第8話 ああ、そういうことなの?就職氷河期世代に入社されては困る理由が、あったらしいよ?

 就職氷河期世代に入社されては、会社は、困るらしい。

 社会の教えは、深かった。

 就職氷河期世代に入社されてしまえば、おじさんたちのプライドが、無くなってしまうからだ。

 優秀な就職氷河期世代の人たちが、定年退職世代おじさんたちの下で働くということになれば…。

 階層破壊。

 終身雇用の正社員おじさんたちの生んだパワーピラミッド構成の時空に歪みが生まれ、ずぶずぶだ。
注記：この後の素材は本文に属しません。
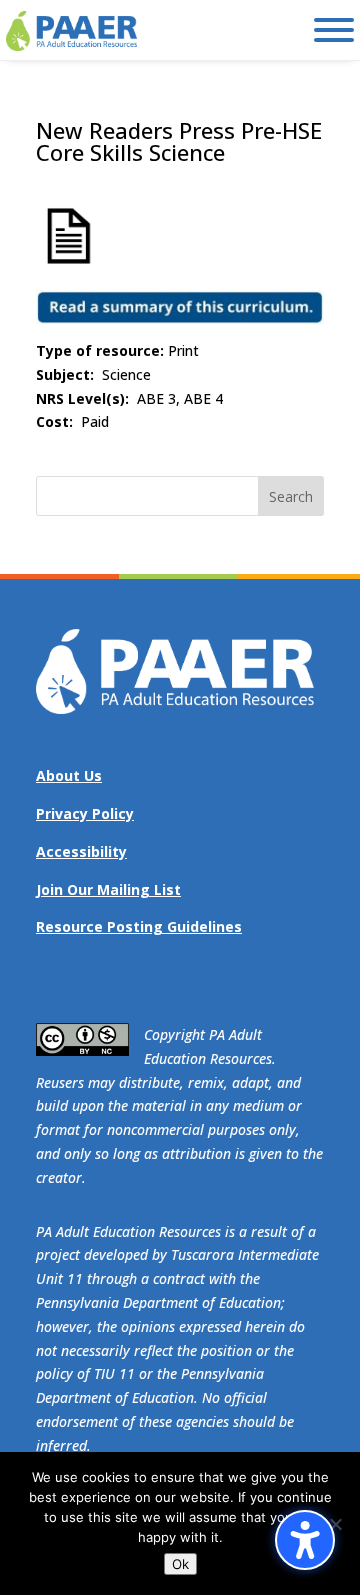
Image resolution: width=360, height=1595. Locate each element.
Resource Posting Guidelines (139, 926)
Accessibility (81, 851)
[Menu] (334, 30)
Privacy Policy (85, 813)
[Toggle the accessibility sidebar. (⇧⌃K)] (305, 1540)
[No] (335, 1524)
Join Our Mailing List (108, 889)
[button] (291, 496)
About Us (69, 775)
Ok (180, 1564)
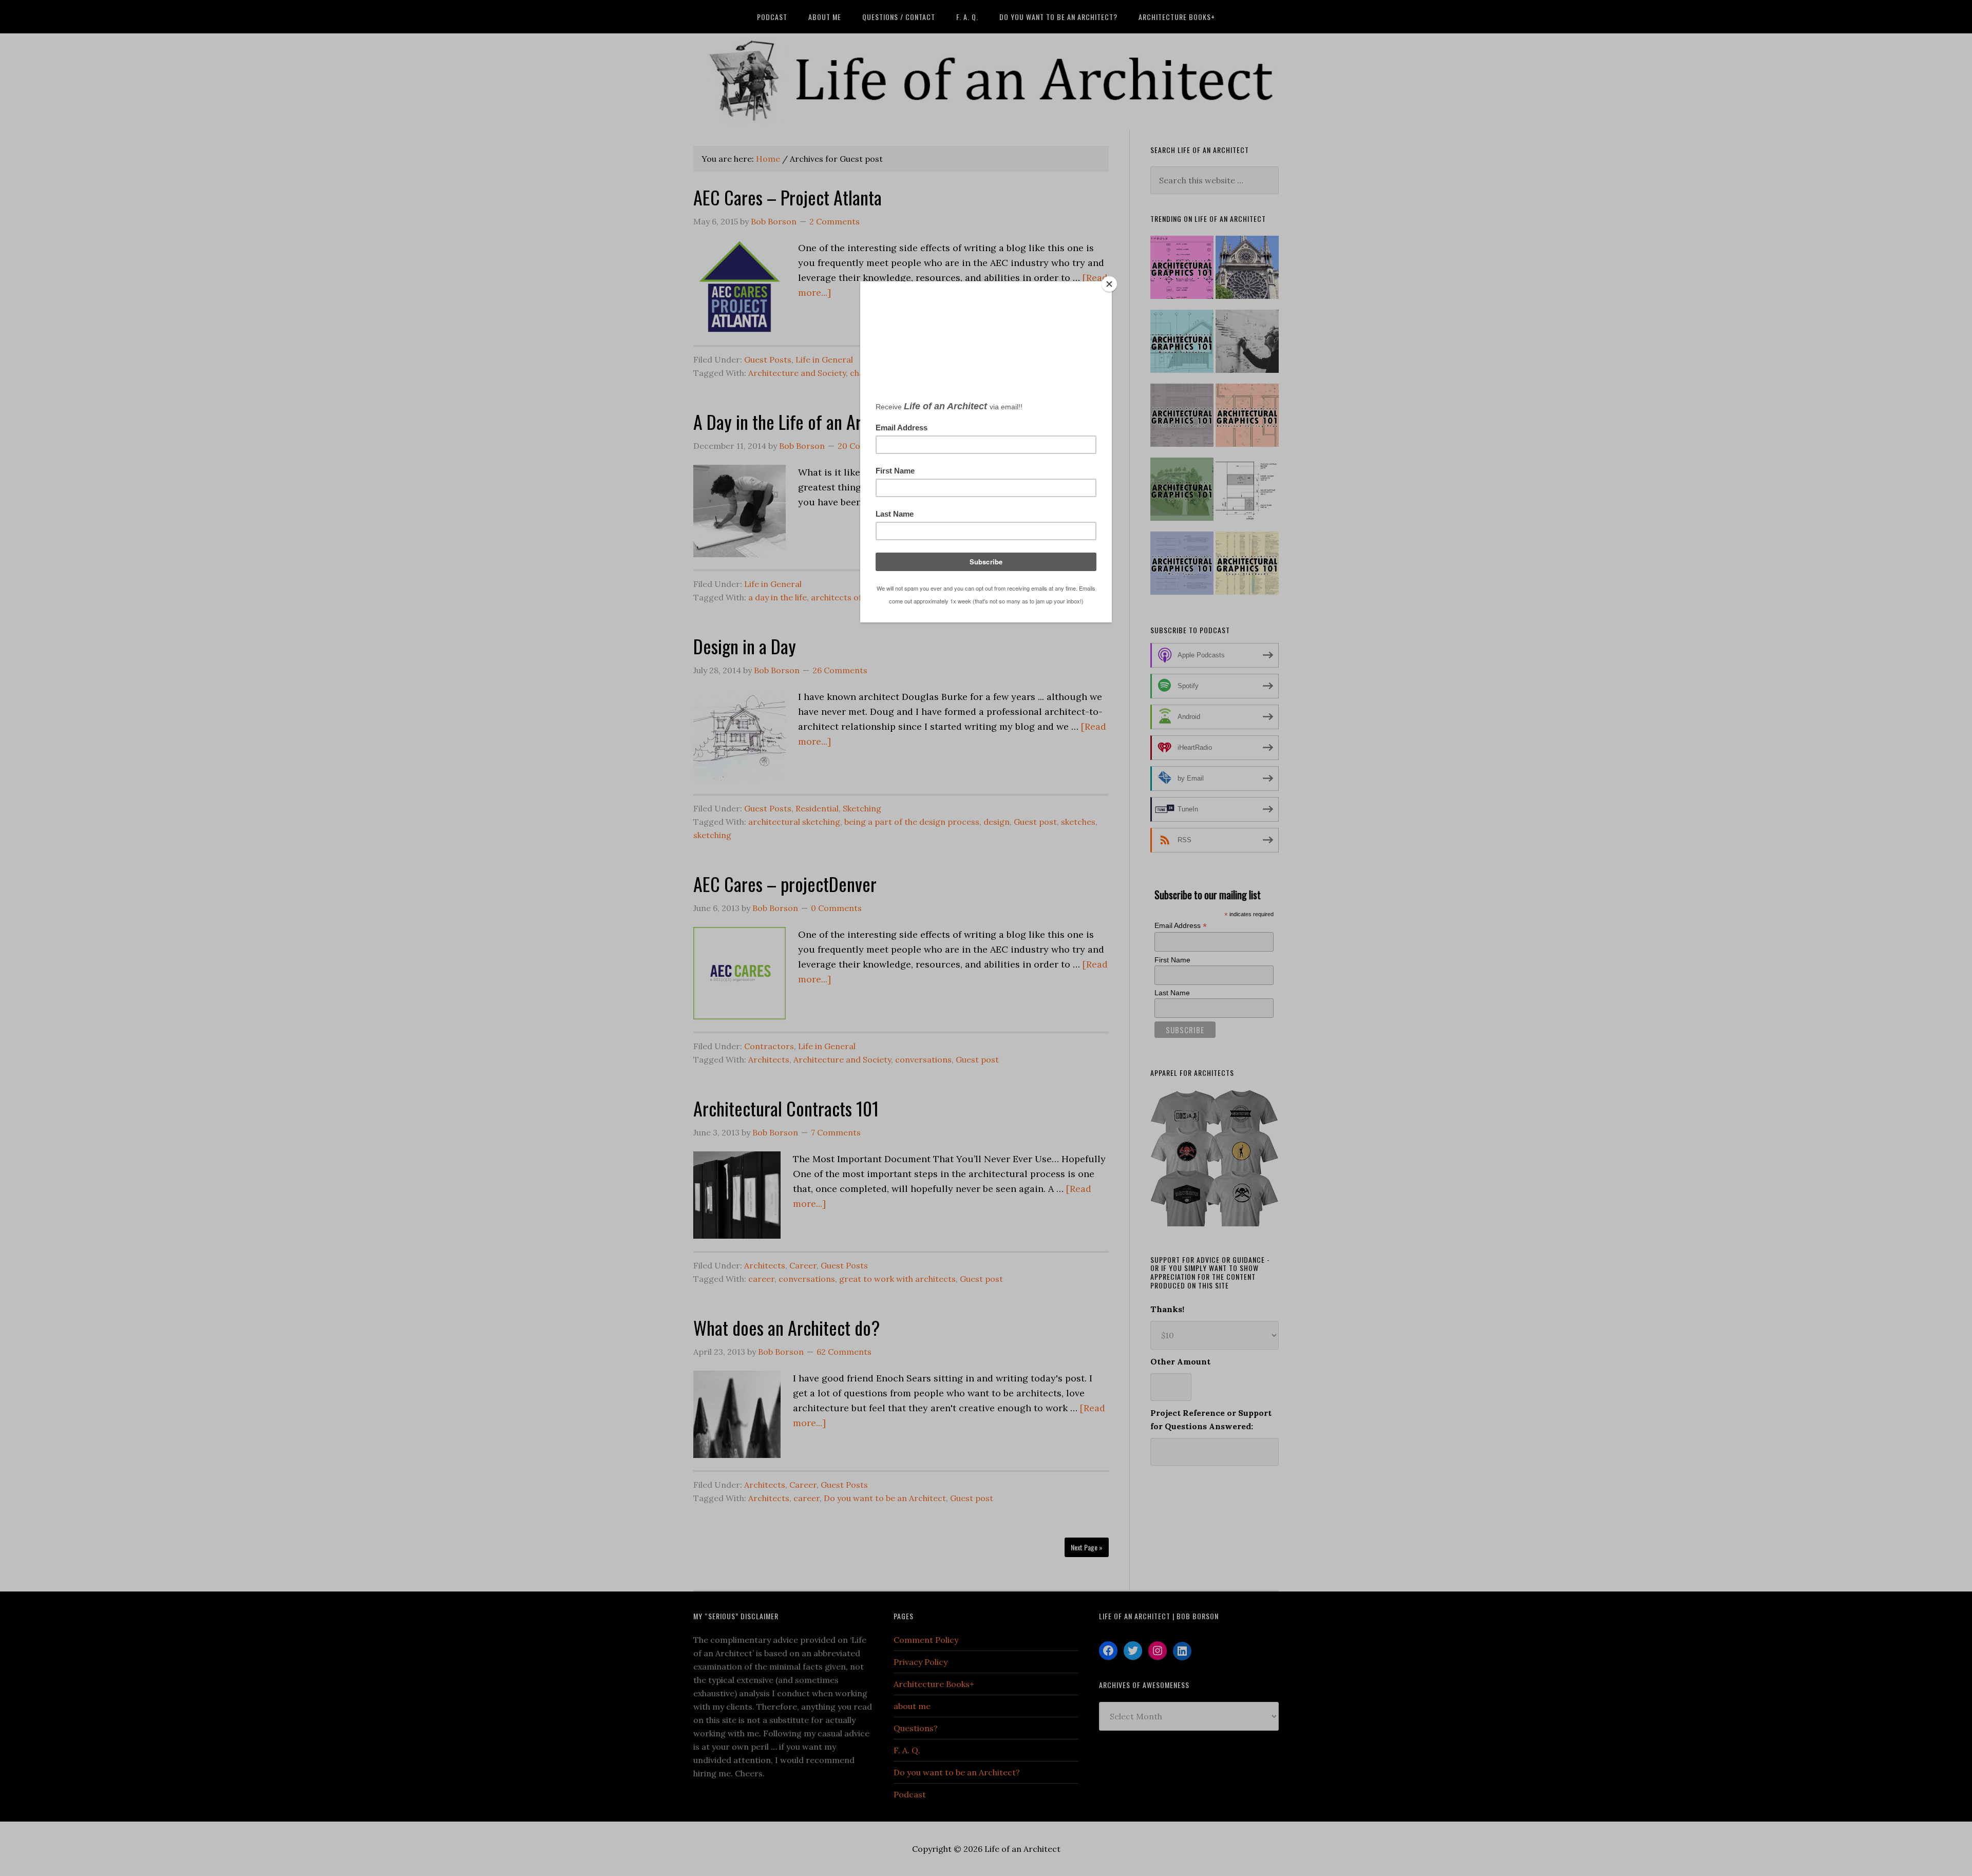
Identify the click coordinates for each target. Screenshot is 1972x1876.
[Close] (1109, 284)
 定年退職世代のおじさんたちのプライドは、へろへろ。

 部下のほうが優秀ということになれば、会社の全業績の、オウンゴールだ。

 定年退職世代のおじさんたちは、これを、何としても阻止しなければならなかった。

 これが、日本社会を病的に陥らせる1つの原因になっていた。

 …なんて、いうまでもなかったか?

 こう言われてしまったら、日本会社は、パニックだ。

 「ちょっと、相談です!私の上司のおじさんは、新人の私たちの半分も仕事できないのに、あんなにも、金をもらうんですか?それでいて、終身雇用なんですか?それ、おかしくないですか?なぜですか?」

 なぜですかと聞かれても、もちろん、定年退職世代のおじさんたちには、答えられないだろう。

 定年退職世代のおじさんたちは、挫折をしても、泣いちゃっても、ピンチから立ち上がる生き方をしてこなかったから。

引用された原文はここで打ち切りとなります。